You need to do two steps:
- Figure out the physical 3D projection (physical point onto the camera sensor CCD)
- Figure out the image projection (CCD into image pixel space)
Let's assume you have two pixels on the image (u1, v1) and (u2, v2). These two pixels map to the following pixels on the CCD sensor (uc1, vc1) and (uc2, vc2).

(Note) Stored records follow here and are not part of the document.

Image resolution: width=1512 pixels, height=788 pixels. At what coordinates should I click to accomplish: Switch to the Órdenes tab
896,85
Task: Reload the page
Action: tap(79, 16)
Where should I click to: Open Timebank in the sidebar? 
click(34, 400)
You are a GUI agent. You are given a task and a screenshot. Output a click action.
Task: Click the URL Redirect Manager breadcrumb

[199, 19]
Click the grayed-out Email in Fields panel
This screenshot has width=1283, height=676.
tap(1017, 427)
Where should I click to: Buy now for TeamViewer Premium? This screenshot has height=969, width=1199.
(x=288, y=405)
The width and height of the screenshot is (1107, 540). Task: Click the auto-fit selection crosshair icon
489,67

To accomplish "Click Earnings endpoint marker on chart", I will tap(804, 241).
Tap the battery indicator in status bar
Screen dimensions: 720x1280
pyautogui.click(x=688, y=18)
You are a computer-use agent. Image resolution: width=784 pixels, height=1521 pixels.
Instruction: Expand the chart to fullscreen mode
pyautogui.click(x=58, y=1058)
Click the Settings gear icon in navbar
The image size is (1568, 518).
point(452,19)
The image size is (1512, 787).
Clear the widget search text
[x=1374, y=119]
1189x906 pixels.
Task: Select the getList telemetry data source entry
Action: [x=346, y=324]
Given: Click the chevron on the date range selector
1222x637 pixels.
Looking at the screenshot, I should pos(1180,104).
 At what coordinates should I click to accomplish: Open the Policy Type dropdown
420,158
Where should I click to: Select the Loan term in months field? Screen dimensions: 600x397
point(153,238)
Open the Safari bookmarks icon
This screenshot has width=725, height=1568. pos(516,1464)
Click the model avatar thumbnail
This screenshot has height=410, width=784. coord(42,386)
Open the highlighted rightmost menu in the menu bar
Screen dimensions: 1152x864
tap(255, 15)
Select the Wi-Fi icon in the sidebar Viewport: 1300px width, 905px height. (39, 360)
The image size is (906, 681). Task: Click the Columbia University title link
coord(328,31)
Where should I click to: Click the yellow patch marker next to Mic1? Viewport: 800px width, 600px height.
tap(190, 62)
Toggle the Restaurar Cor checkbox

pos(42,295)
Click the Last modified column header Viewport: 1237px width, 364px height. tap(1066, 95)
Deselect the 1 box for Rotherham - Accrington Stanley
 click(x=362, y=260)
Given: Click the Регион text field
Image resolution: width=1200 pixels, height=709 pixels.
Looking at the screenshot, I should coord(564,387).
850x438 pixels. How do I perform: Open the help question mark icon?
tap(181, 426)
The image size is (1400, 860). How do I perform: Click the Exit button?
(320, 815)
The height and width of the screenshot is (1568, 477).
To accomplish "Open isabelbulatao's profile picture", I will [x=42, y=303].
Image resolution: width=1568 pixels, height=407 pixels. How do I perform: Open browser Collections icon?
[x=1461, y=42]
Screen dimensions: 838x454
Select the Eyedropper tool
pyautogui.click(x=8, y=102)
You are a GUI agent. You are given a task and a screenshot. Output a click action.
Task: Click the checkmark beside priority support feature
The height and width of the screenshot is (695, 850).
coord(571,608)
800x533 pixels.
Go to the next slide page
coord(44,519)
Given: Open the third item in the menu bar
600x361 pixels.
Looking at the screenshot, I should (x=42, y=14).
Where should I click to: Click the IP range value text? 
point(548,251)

And finally, those two CCD pixels map to the following physical 3D coordinates (X1, Y1, Z1) and (X2, Y2, Z2) as follows:
Note: Z1 = Z2 = d = 0.7 (based on your information provided)
Physical Projection (3D to CCD):
(uc1, vc1) -> (fx * X1/Z1, fy * Y1/Z1)
(uc2, vc2) -> (fx * X2/Z2, fy * Y2/Z2)
Image Projection (CCD to Image):
(u1, v1) -> (uc1 * width/widthCCD + cx, vc1 * height/heightCCD + cy)
(u2, v2) -> (uc2 * width/widthCCD + cx, vc2 * height/heightCCD + cy)
By applying substitution you can arrive at:
(u1, v1) -> ((fx * X1/Z1) * width/widthCCD + cx, (fy * Y1/Z1) * height/heightCCD + cy)
(u2, v2) -> ((fx * X2/Z2) * width/widthCCD + cx, (fy * Y2/Z2) * height/heightCCD + cy)
Since I don't know the CCD sensor height and width, I will just assume that the CCD height and width is the same as the image, for this example:
- Plug in Z1 = Z2 = d:
(u1, v1) -> ((fx * X1/d) + cx, (fy * Y1/d) + cy)
(u2, v2) -> ((fx * X2/d) + cx, (fy * Y2/d) + cy)
- Now lets find the physical distance between two pixels: (0, 0) and (168, 39)
(u, v) -> ((1.06935339e+03 * X/0.7) + 6.29035115e+02, (1.07107059e+03 * Y/0.7) + 3.54614962e+02)
For (0, 0), X = -0.41, Y = -0.23
For (168, 39), X = -0.30, Y = -0.21
- Find Euclidean distance between the two 3D points:
Distance between (-0.41, -0.23) -> (-0.30, -0.21) = 0.11m
So the physical distance between the two points, assuming the CCD sensor is the same as the image plane, is 0.11 meters.